Visualizing Foreclosure: About This Project

Data Sources

Parcel Data

Parcel data was obtained from the Maricopa County Assessor's Office on an uncertain date and possibly through an intermediary. These dates and chain of custody should be clarified as the project proceeds. The data is available to the general public for a fee through the Assessor's website:

http://mcassessor.maricopa.gov/reports-data-sales/data-sales/data-policies-pricing/

Two data series were used: parcel shapefiles and the ST42030 residential master data file.

The parcel shapefile data is in:

/projects/oa/housing_bubble/vector/phoenix/parcel_shapefiles

The residence data is in:

/projects/oa/housing_bubble/vector/phoenix/parcel_data

Parcel data is organized into five separate books numbered 100 to 500 that represent separate areas of the county. The 2010 shapefiles contained 1,545,616 records and the book division presumably exists as a legacy hierarchical scheme to make the data more manageable.

The parcel shapefiles contain minimal data that varies over the different years. The only field from the shapefiles that was used was the parcel number (APN), which was then used as a primary key for a join with the residential data.

Parcel shapefiles were only provided to the RA for the years 2002-2006 and 2013. For years 2007-2012, the 2013 shapefile was used. The use of yearly shapefiles for 2002-2006 bounds the analysis for those years to the parcels that were extant in those years.

Data on residences was obtained from the ST42030 Residential Master Data File. This file has parcel number (APN) as a primary key and gives residential component information used to calculate property values (i.e., livable square footage, construction year, etc). The only data fields used from this data are livable area (SQFT) and number of floors (STORIES).

Residential data was only provided to the RA for the years 2007 - 2013. Data was joined with shapefiles using APN as a key. Shapefiles for 2002-2006 were joined with the 2007 data, which should limit the parcels to those in existence in those years, but which may give erroneous data for parcels that were redeveloped in the years prior to the 2007 data.

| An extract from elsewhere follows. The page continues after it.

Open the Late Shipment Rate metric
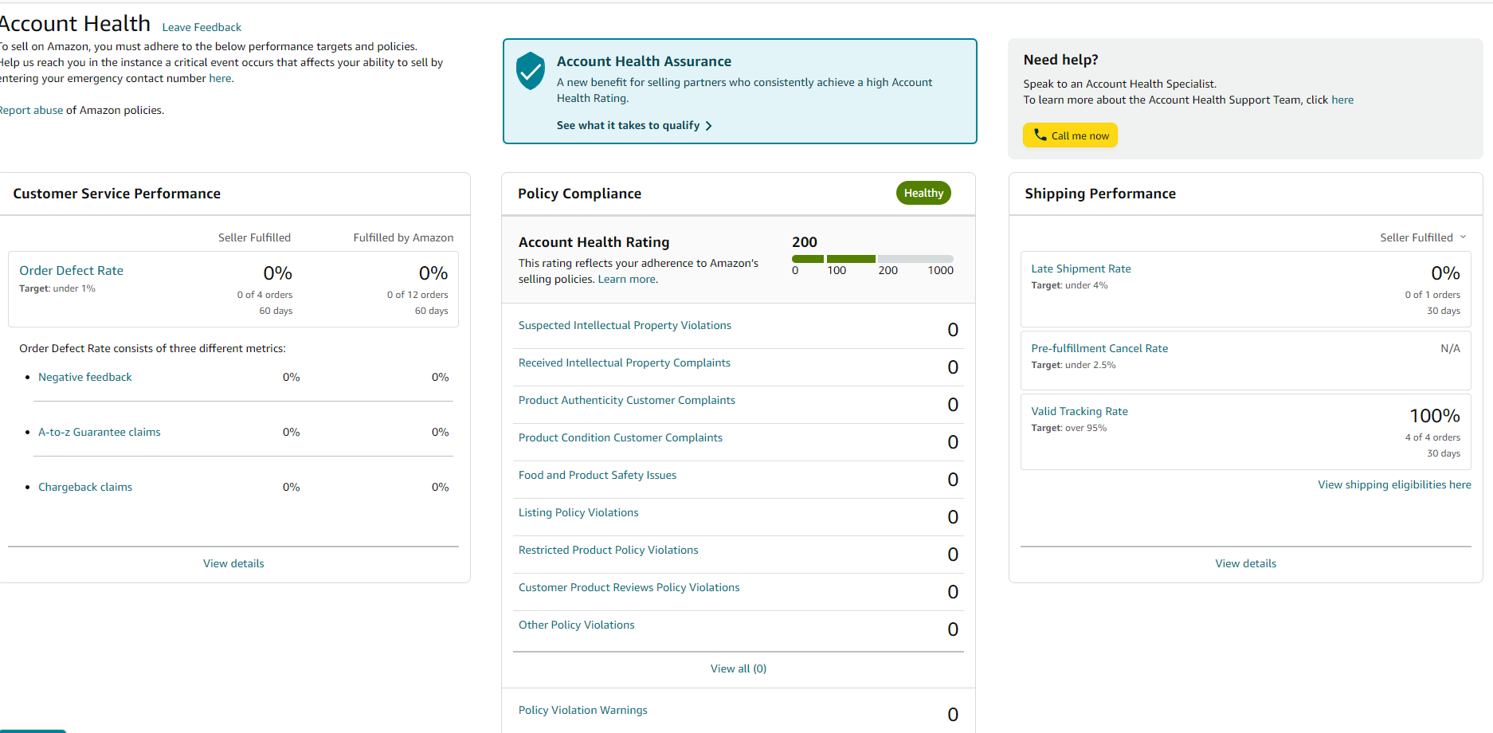coord(1081,269)
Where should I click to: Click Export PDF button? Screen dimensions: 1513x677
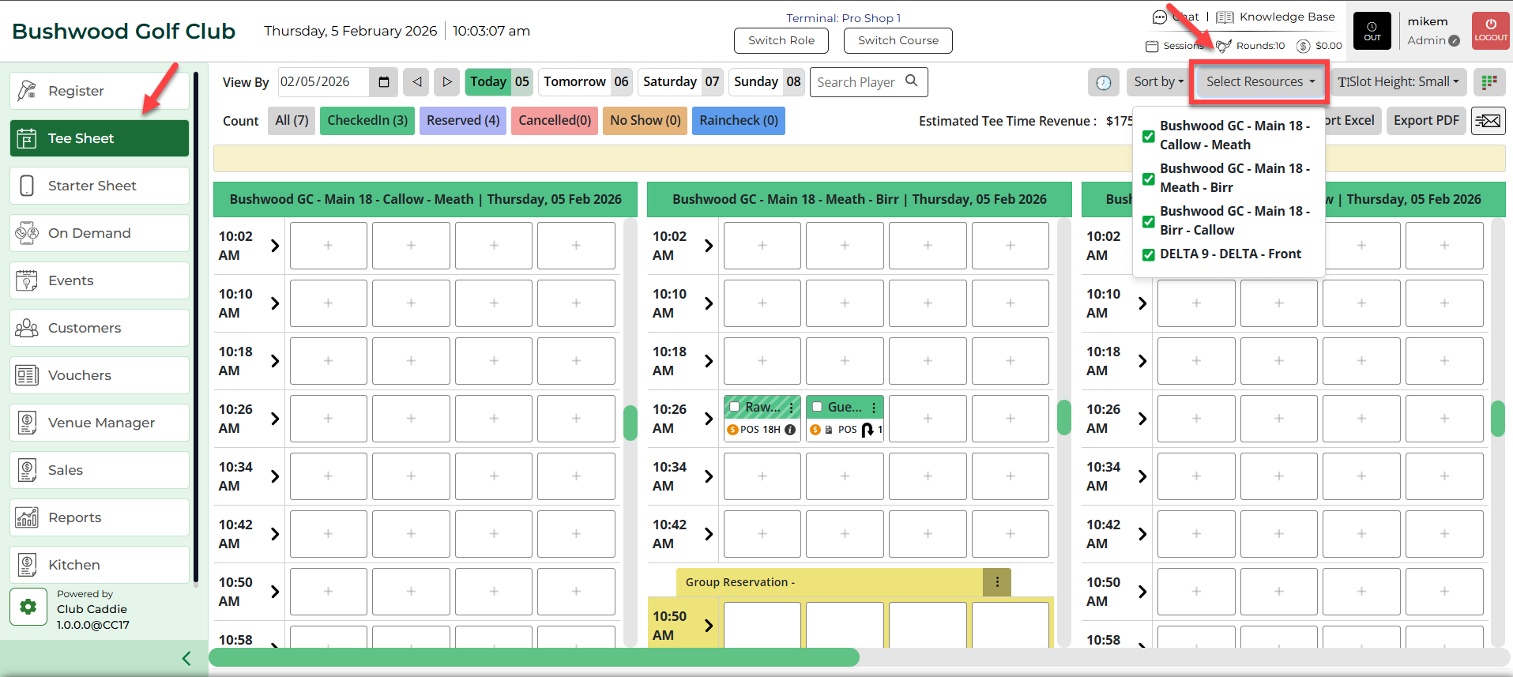click(1425, 121)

Estimated lawn area each parcel was calculated by subtracting the product of SQFT and STORIES from the area calculated from the shapefile data reprojected to the EPSG 2868 projection used with MODIS satellite data. From 2010 onward, the stories value was only listed as single or multiple (S or M). Single assumes one floor and multiple assumes two. Parcels where this estimated lawn ares was below zero were given a lawn area of zero.

Additional parcel data made available to the RA but not used includes:

Foreclosure Data

Foreclosure data was purchased in late May 2013 from Jim Patterson at The Information Market (http://www.theinformationmarket.com). Data was made available to the RA as separate Excel (.xlsx) files for the years 2002-2012. Those files were exported to CSV for import into R and analysis with the parcel data described above.

Each record in the database represents a separate foreclosure process, which leaves some ambiguity about what should be considered foreclosure for the purposes of this project.

In most multiple-records cases there appear to be one or more cancelled sales (STATUS == "CT") followed by one or more later completed sales (STATUS == "TD"). It is presumed that a sale can be cancelled either by the resident catching up on their payments or when the auction does not result in an acceptable bid. There are cases where there are multiple sales where properties appear to move through a sequence of foreclosures.

Since the primary concern of this project is abandonment and/or cessation of lawn maintenance, the question arises about what should be inferred from this data about when post-eviction / post-abandonment vacancy starts and ends. The Notice of Trustee Sale (NOS, DATE field) is when the process officially starts, but the eviction presumably doesn't occur until after a successful sale (SALEDATE), which must be at least 90 days after the NOS. And if the sale is cancelled, it is not clear whether an eviction into vacancy ever takes place.

For this preliminary processing of the data, it is assumed that for any specific raster date (the date of the associated MODIS image), any parcel that has a foreclosure record (regardless of STATUS) where the raster date is between the NOS date (DATE) and the completion or cancellation of the sale (SALEDATE) is in "foreclosure."

The presumption would then be that there would be a 90-day window where lawn maintenance might stop, although this assumption might not be accurate if the sale is cancelled. This also might not capture situations where abandonment occurred and the parcel was vacant through a sequence of temporally-separated cancelled sales.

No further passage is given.